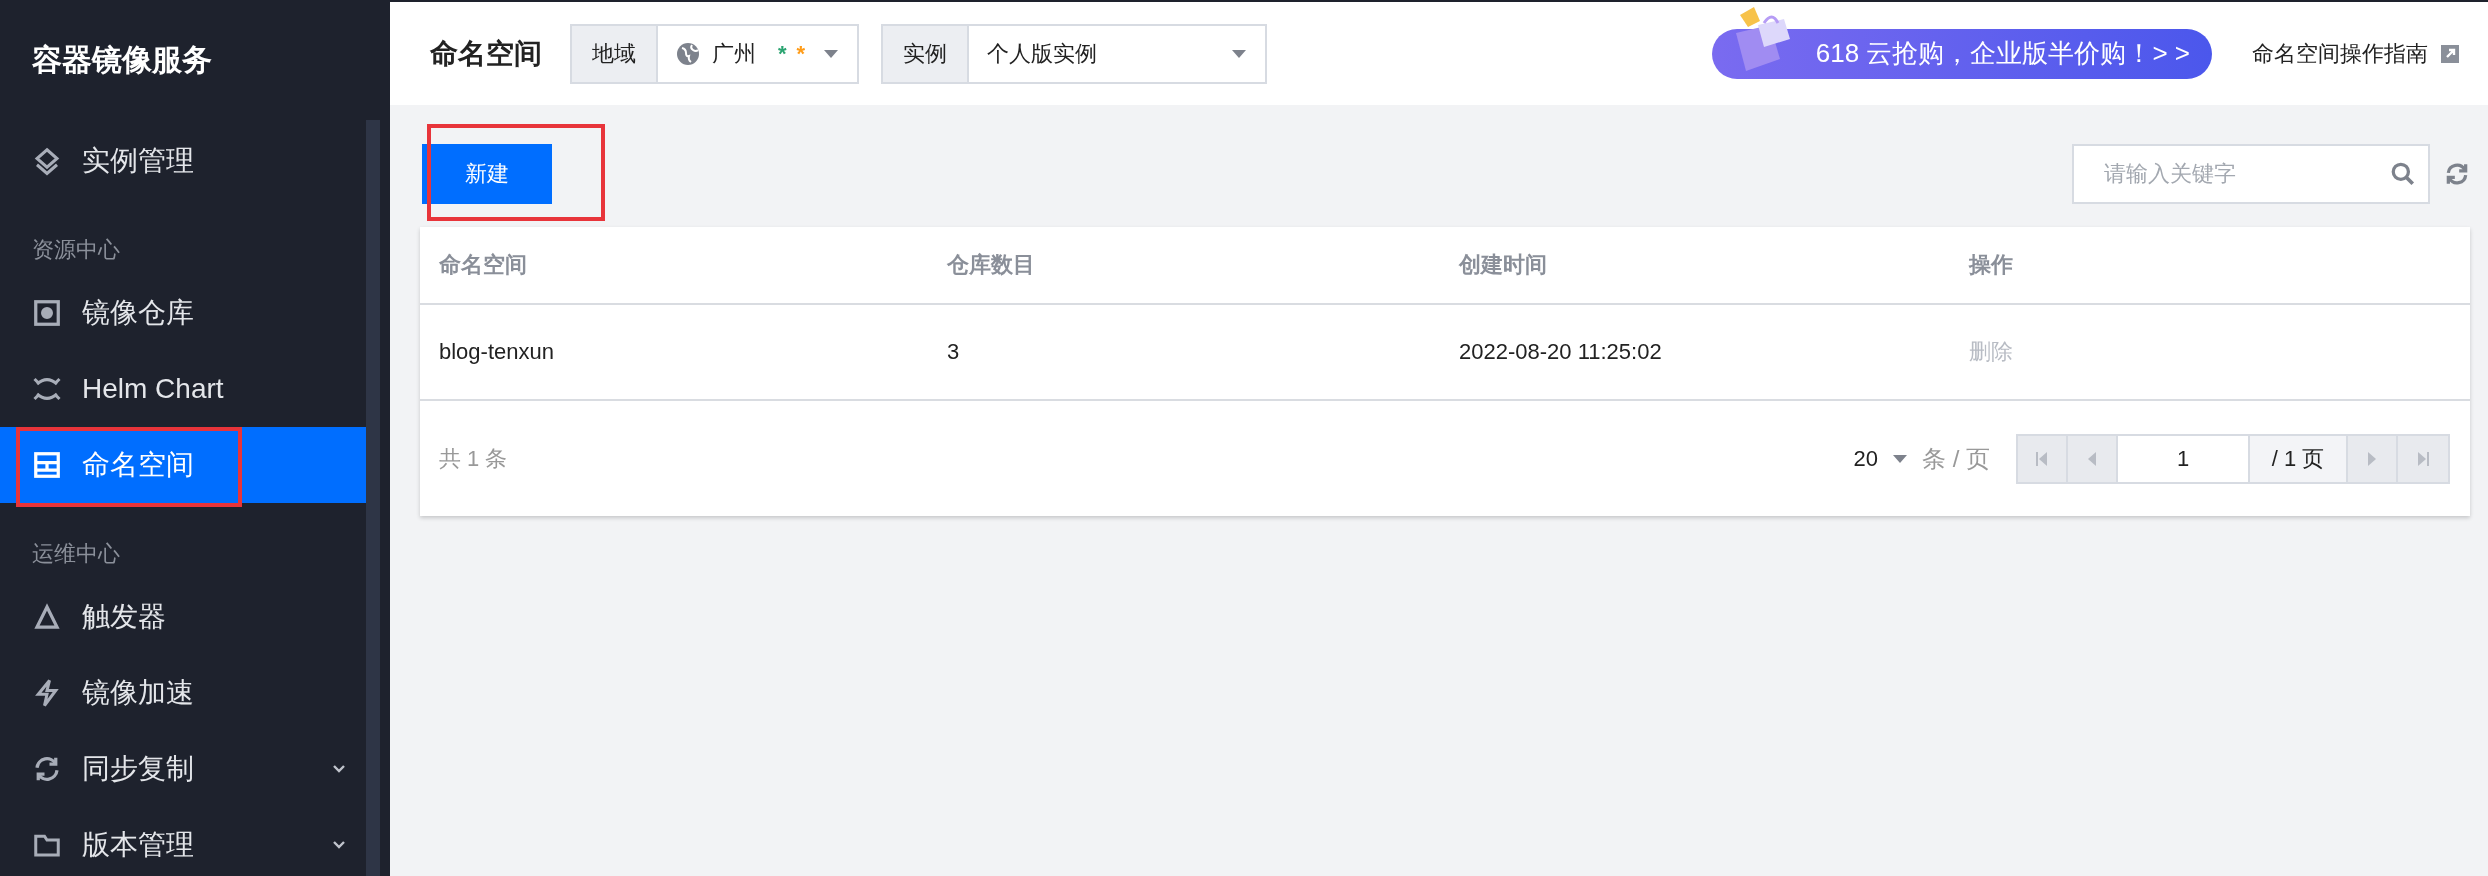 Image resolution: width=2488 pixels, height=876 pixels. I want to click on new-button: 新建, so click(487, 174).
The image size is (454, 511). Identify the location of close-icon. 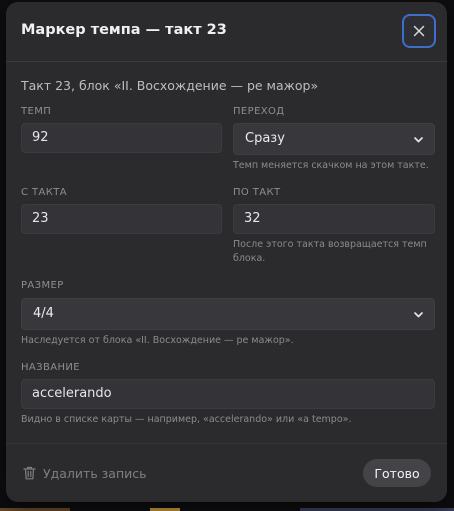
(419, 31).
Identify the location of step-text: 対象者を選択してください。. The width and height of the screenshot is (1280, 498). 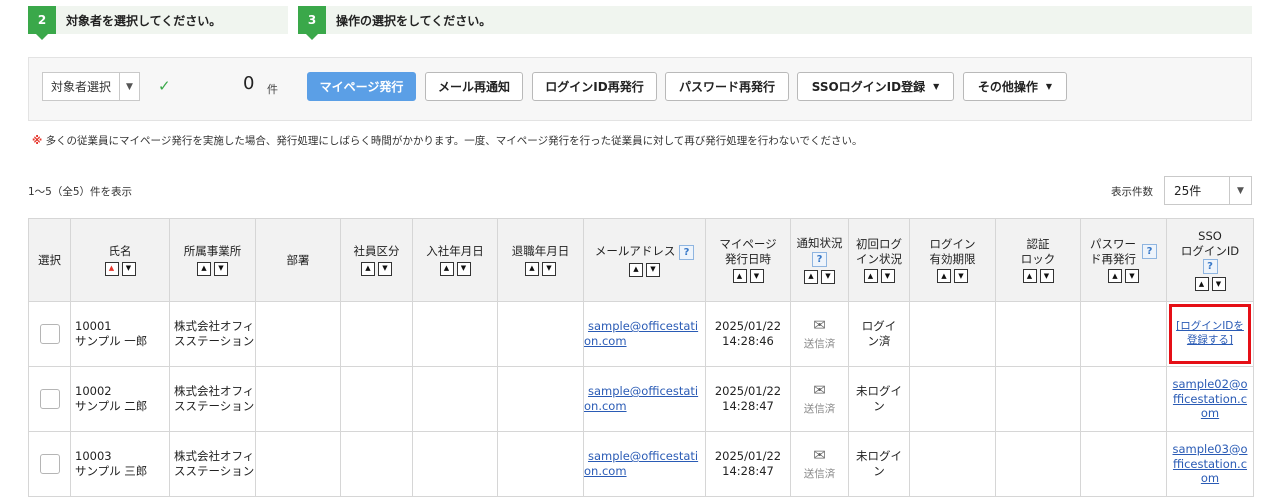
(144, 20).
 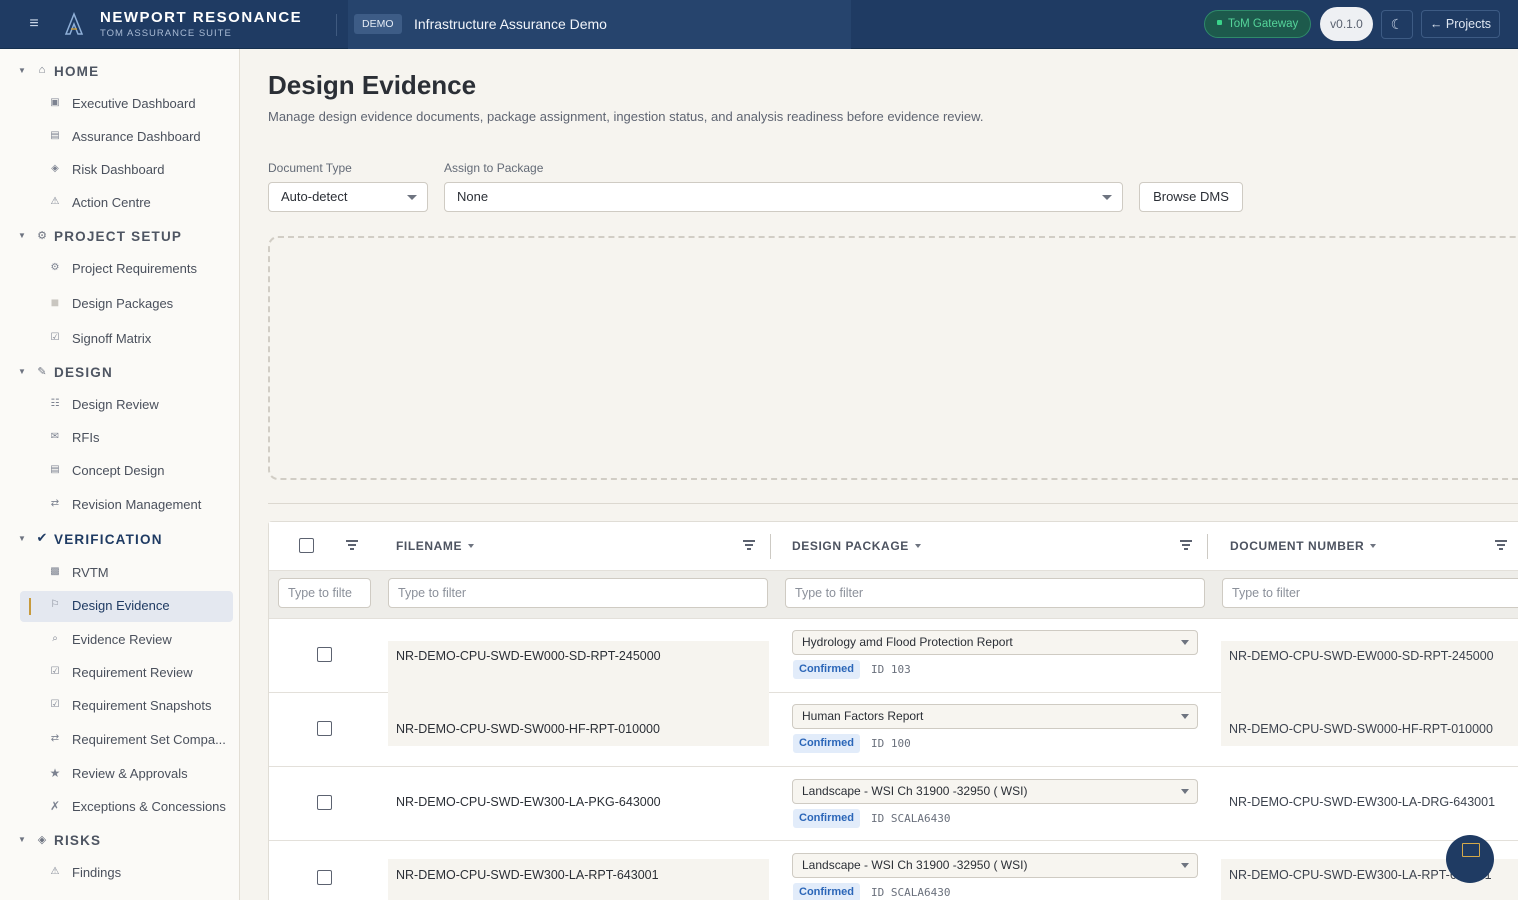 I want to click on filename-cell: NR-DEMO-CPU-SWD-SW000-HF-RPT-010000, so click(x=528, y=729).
======
• **Task to carry out**:
Replace "Identify" with "Find" throughout the rows above and write all of them out again, changing nothing else. Leave the pictures out.

• **Answer below**:
 Image resolution: width=2488 pixels, height=876 pixels. I want to click on new-button: 新建, so click(487, 174).
The image size is (454, 511). Find the location of close-icon. 
(419, 31).
Find the location of step-text: 対象者を選択してください。. The width and height of the screenshot is (1280, 498). 
(144, 20).
  I want to click on filename-cell: NR-DEMO-CPU-SWD-SW000-HF-RPT-010000, so click(x=528, y=729).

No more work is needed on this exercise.